■ **Stated task**
Reproduce the passage of the Linux tips thread that opens with the words containing "## QwertyManiac (Aug 2, 2005)" and closes with "in to trouble.", changing "osl2000" to "OSL2000".

■ **Given text**
1) Press * CTRL - L * to clear your screen immediately (better than entering "clear" command everytime)

2) Press * CTRL -  K * to cut the characters from the cursor till the end of a line

3) Press * CTRL -  U * to cut the characters from the cursor till the starting of a line

4) Press * CTRL -  Y * to paste the characters that  you have cut just now.


----------



## mario_pant (Jul 6, 2005)

*www.thinkdigit.com/forum/viewtopic.php?t=24162

someone please help me!!....

how do i restore windows without any data loss..... GRUB just wont load my windows.......


----------



## QwertyManiac (Aug 2, 2005)

one trick to remove linux boot menu, install osl2000 boot manager and uninstall it immeadiately, thats it MBR fixed ! (remove the hdd data using windows disk manager).

Hahahaha

I like linux but follow this for removing it to install some other linux version and just for throwin myself in to trouble.


----------



## Vishal Gupta (Aug 2, 2005)

W can also remove Linux Boot loader by using following command:

*fdisk /mbr*


----------



## QwertyManiac (Aug 6, 2005)

I know that, i told osl for those scared to use FDISK...


----------



## ujjwal (Aug 11, 2005)

If you are concerned about speed of applications (using shared libraries) under linux (especially load time), you will surely be interested in prelinking.

*www.crast.us/james/articles/prelink.php
*www.celinuxforum.org/pubwiki/moin.cgi/PreLinking


----------



## Vishal Gupta (Aug 18, 2005)

Guys! I'm not an expert in Linux, but I hv some Tips-n-tricks for it, which I hv collected from Many DIGIT issues, websites and some from my own experiences. Here I'm sharing them.
Many of them may be already discussed or u guys already know them, but I'm putting some of them here. May be these can help some members:

*1.) To access FAT partitions in Red hat linux:*

Open */etc/fstab* file and append following lines:



> /dev/hda1	/mnt/C	vfat	defaults	0 0
> /dev/hda5	/mnt/D	vfat	defaults	0 0
> /dev/hda6	/mnt/E	vfat	defaults	0 0



*NOTE:* Here hda1 denotes C: drive, hda5 denotes D: drive, similarly hda6 for E: drive and so on...

■ **Information provided**
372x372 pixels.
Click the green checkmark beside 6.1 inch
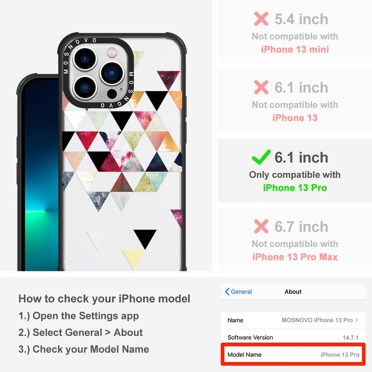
...
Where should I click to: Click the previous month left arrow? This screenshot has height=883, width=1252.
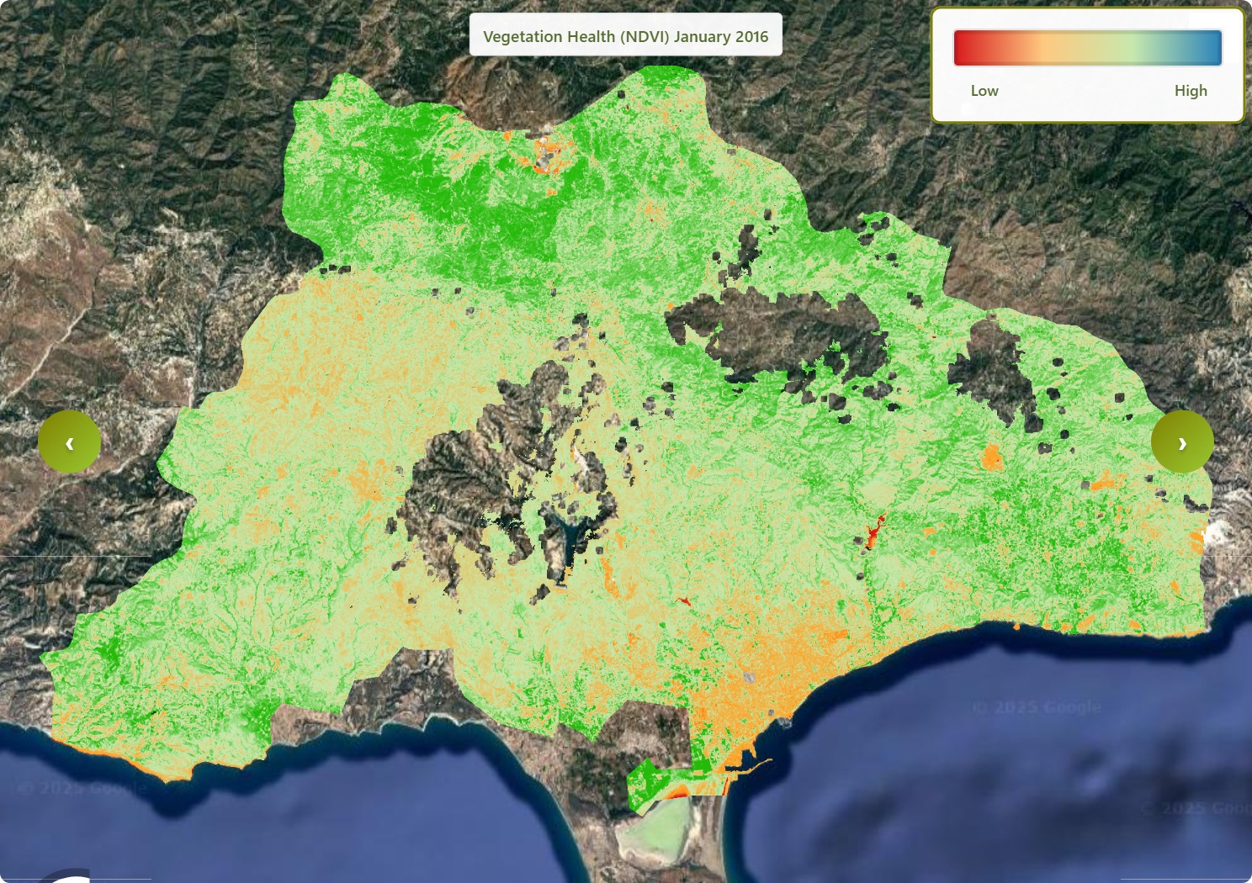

■ **Result**
## QwertyManiac (Aug 2, 2005)

one trick to remove linux boot menu, install OSL2000 boot manager and uninstall it immeadiately, thats it MBR fixed ! (remove the hdd data using windows disk manager).

Hahahaha

I like linux but follow this for removing it to install some other linux version and just for throwin myself in to trouble.